+++ Records for the exercise
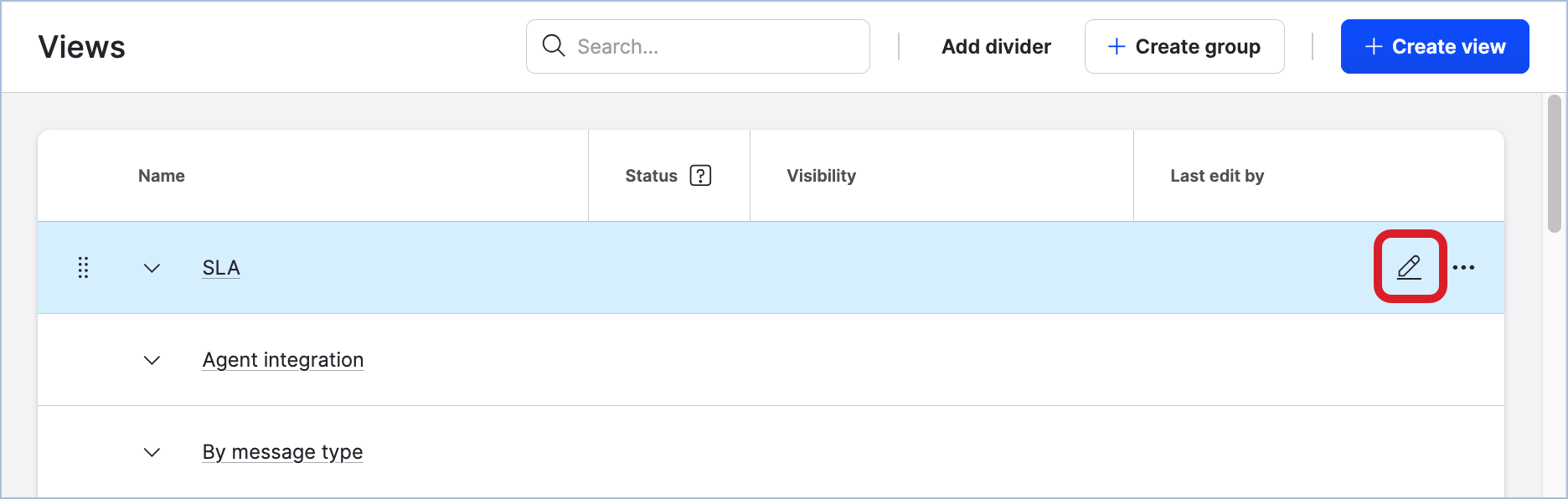This screenshot has width=1568, height=499.
Task: Grab the drag handle on SLA row
Action: 83,268
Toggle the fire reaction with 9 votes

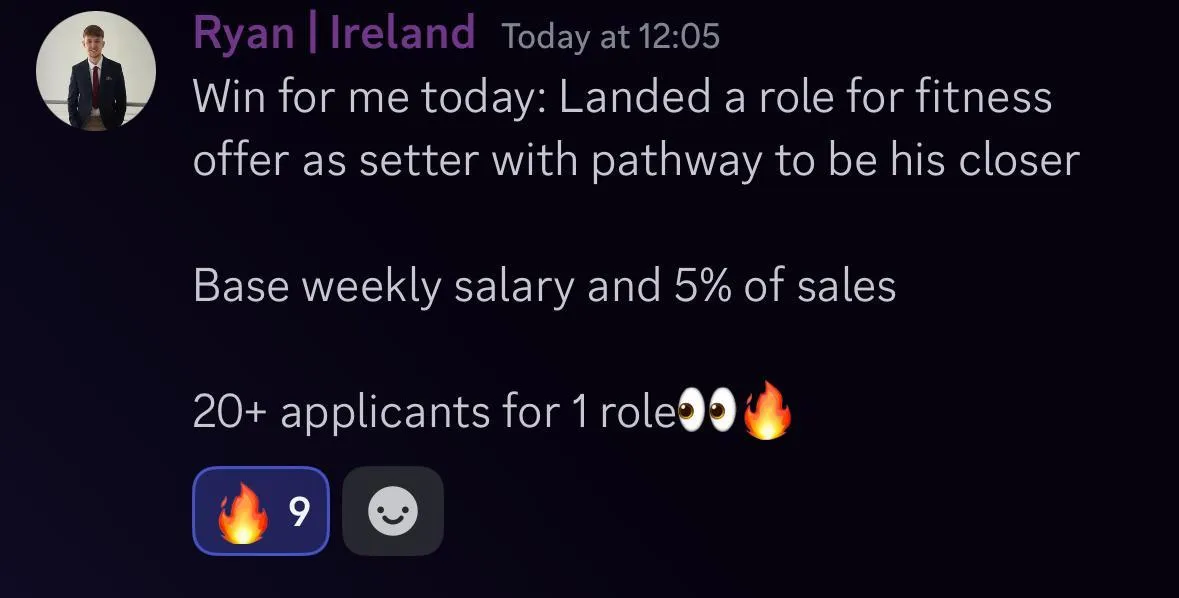coord(261,511)
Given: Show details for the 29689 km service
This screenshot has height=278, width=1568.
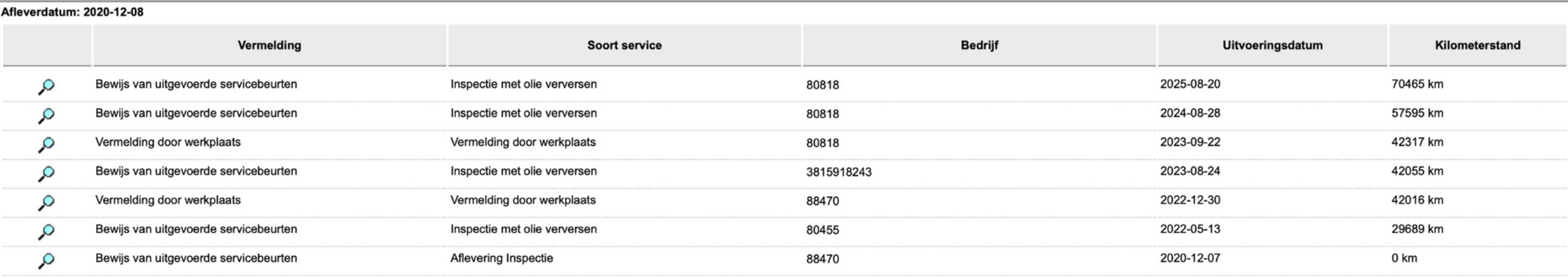Looking at the screenshot, I should click(x=46, y=232).
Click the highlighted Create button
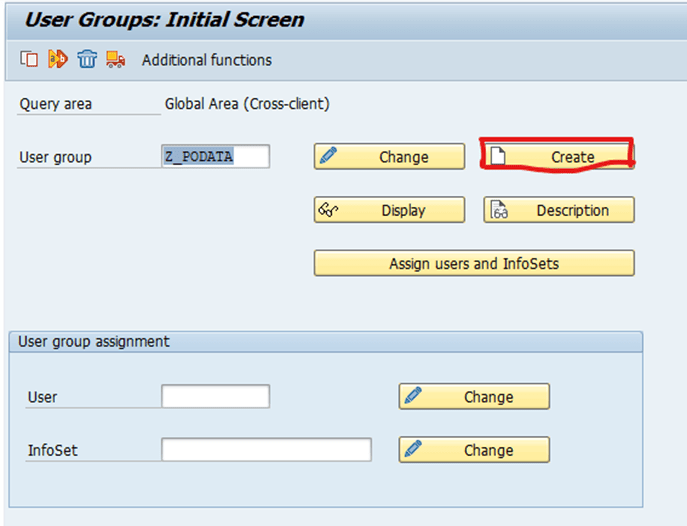The height and width of the screenshot is (526, 687). [559, 156]
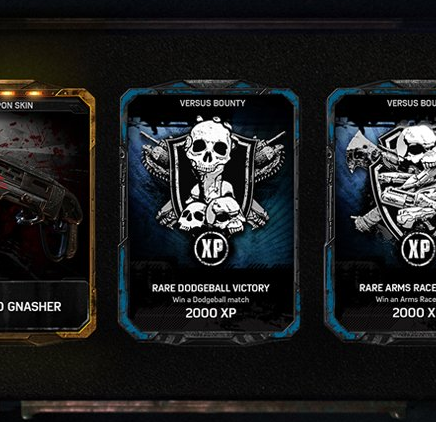Click the XP badge on Arms Race card

(419, 249)
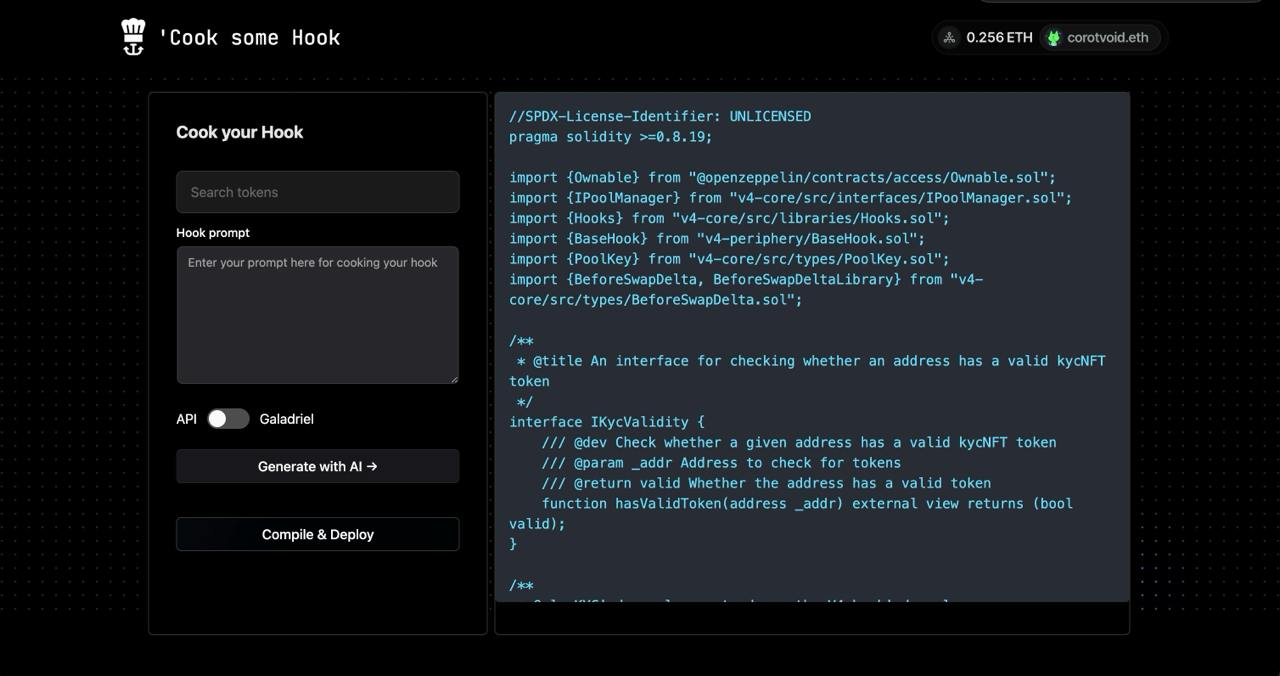The image size is (1280, 676).
Task: Open the corotvoid.eth account menu
Action: (x=1100, y=38)
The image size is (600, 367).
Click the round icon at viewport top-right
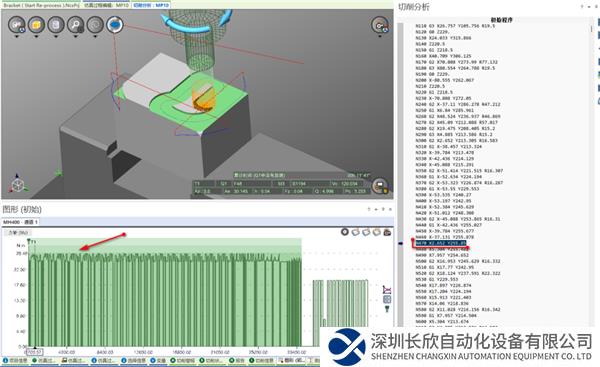380,25
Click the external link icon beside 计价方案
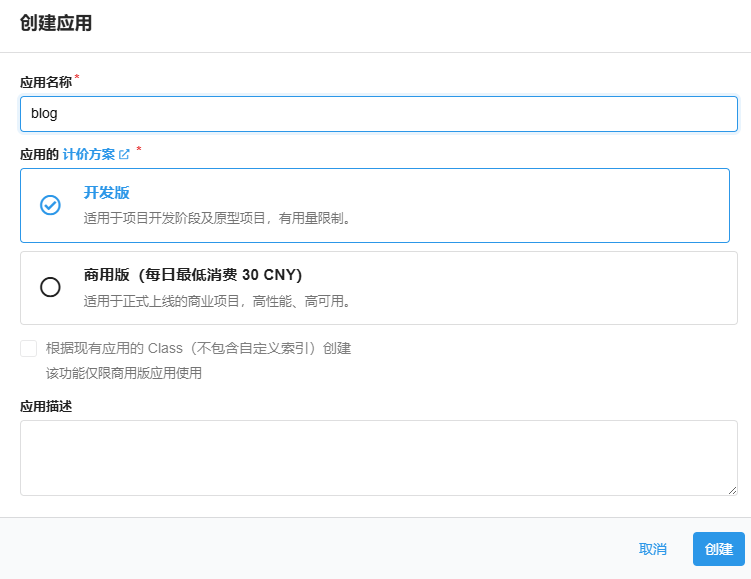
++++++
What this task involves ->
Give again, word for word, the lines above from the one with "Click the highlighted Create button" through the final line of the data, both ends included. Do not copy any picture.

Task result ->
Click the highlighted Create button
The height and width of the screenshot is (526, 687). [559, 156]
Click the XP badge on Arms Race card

(419, 249)
The image size is (1280, 676).
Task: Open the corotvoid.eth account menu
Action: (x=1100, y=38)
The image size is (600, 367).
Click the round icon at viewport top-right
380,25
Click the external link icon beside 计价方案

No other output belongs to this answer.